=== Description of the task ===
Your copy should start at the line with "Image resolution: width=1186" and end at the line with "At what coordinates" in the data below. Transcribe only those lines, exactly, pictures excluded.

=== Information given ===
↓

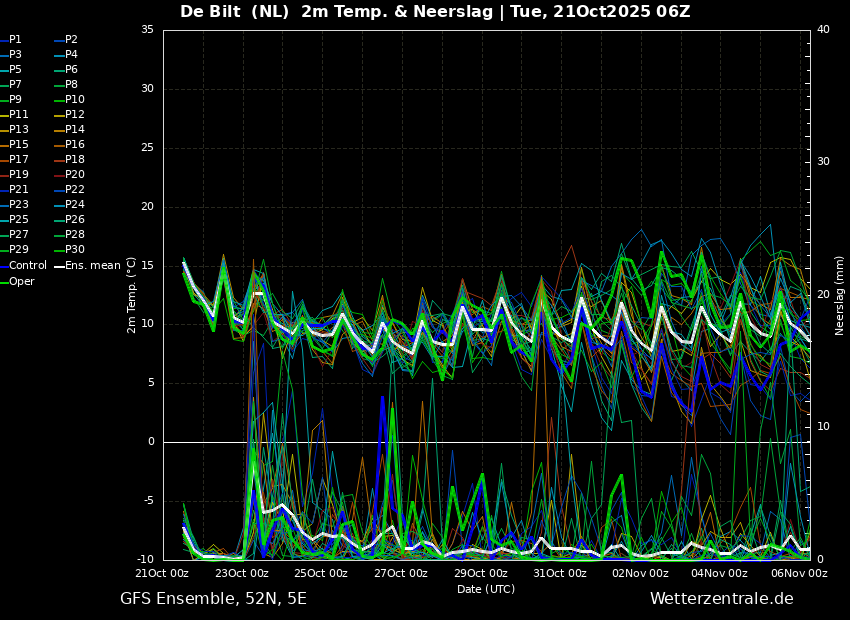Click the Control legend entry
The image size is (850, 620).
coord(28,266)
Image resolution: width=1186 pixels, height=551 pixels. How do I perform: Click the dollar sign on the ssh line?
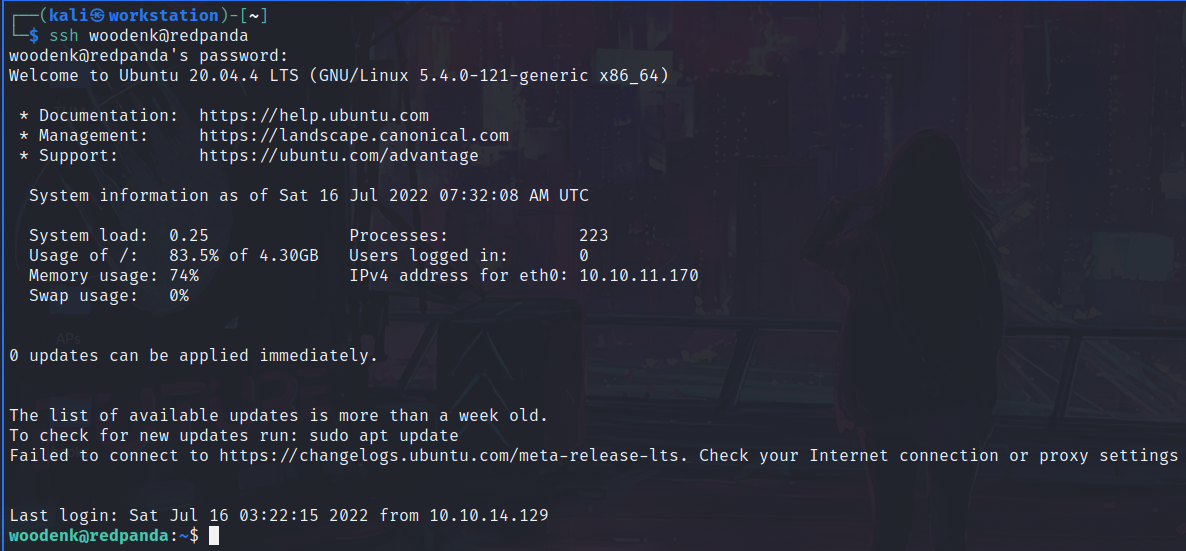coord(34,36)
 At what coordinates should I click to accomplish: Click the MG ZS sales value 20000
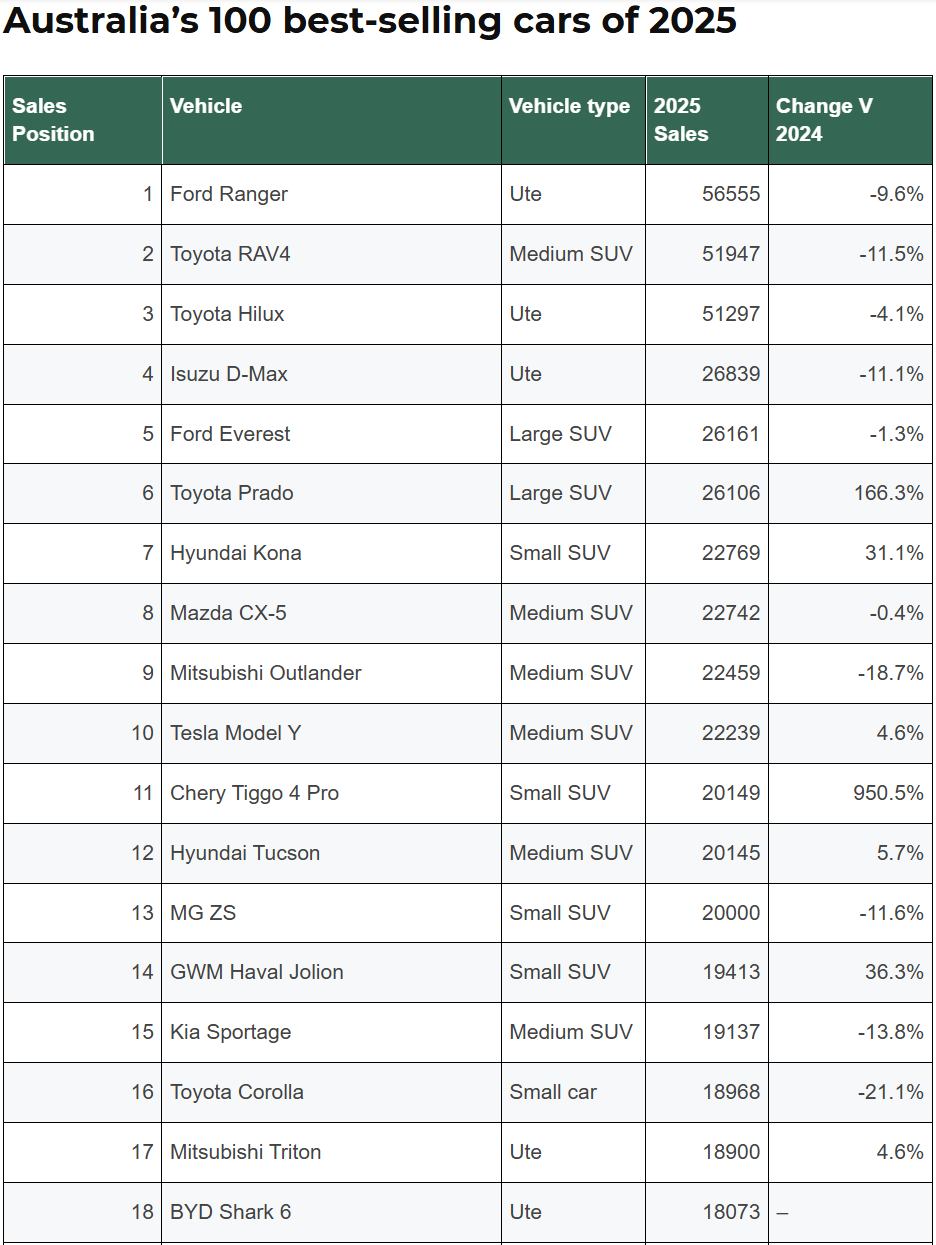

↑
↓

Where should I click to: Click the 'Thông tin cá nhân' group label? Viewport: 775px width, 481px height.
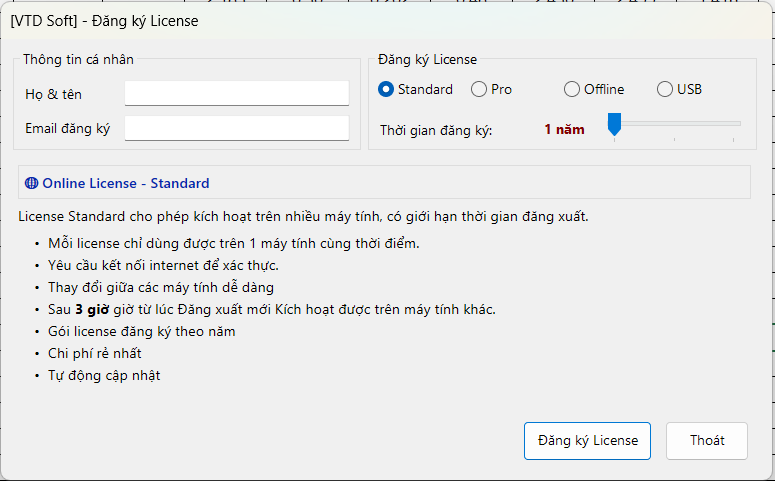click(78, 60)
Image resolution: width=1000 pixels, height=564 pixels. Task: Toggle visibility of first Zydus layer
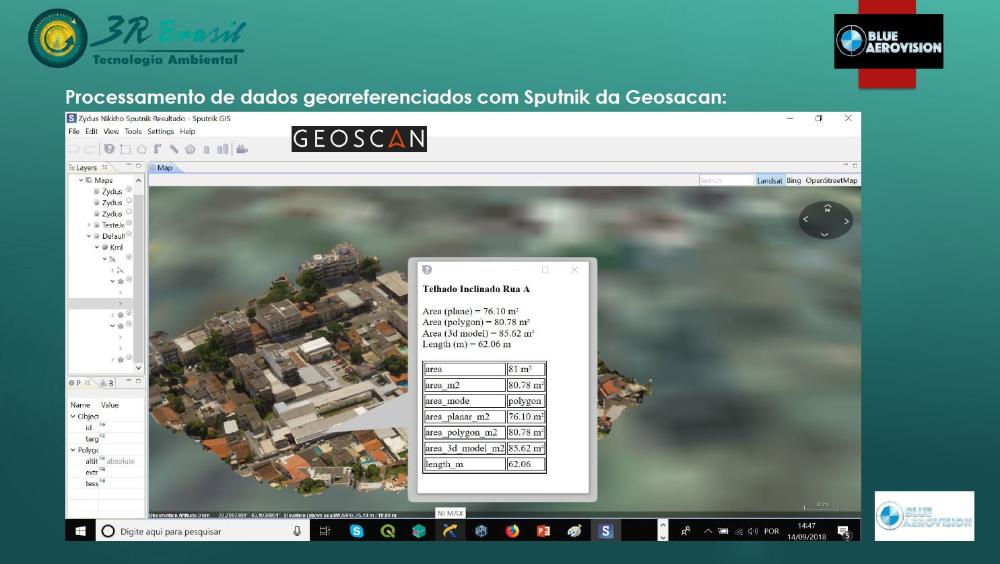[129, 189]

↑

=== Exercise solution ===
Image resolution: width=1186 pixels, height=551 pixels. How do I perform: Click the dollar sign on the ssh line?
coord(34,36)
 At what coordinates should I click to accomplish: Click the MG ZS sales value 20000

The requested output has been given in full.